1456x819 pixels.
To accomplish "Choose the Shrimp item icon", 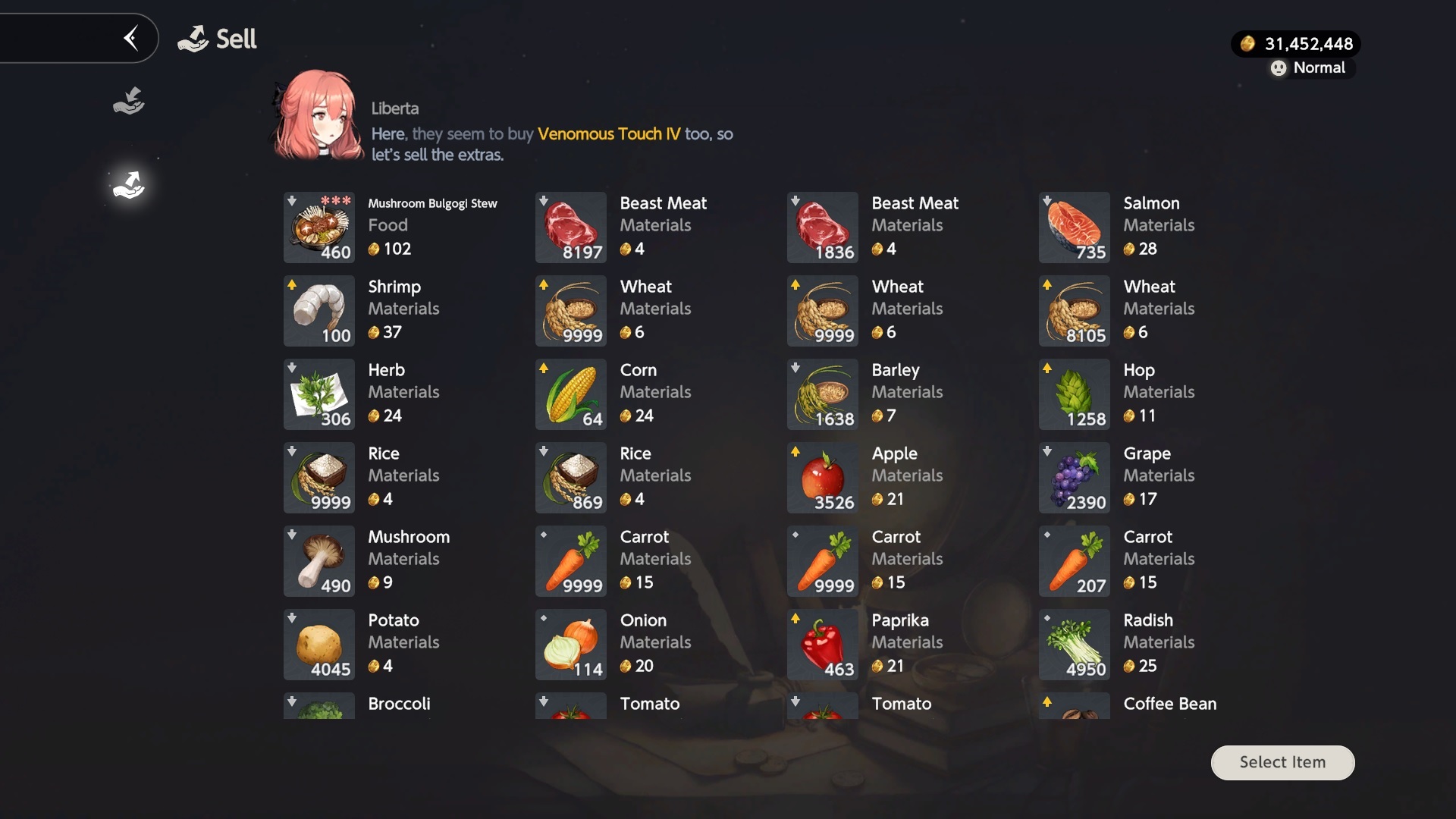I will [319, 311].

...

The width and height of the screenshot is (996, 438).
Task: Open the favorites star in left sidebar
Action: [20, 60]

▶ [Exercise details]
Recast the lines from the line containing "The width and" through the line containing "Action: [20, 60]", inclusive, as a Markdown table, omitting any blank lines. Use two columns: Row, holding the row number, and Line, holding the line itself.

▶ [Task response]
| Row | Line |
|---|---|
| 1 | The width and height of the screenshot is (996, 438). |
| 2 | Task: Open the favorites star in left sidebar |
| 3 | Action: [20, 60] |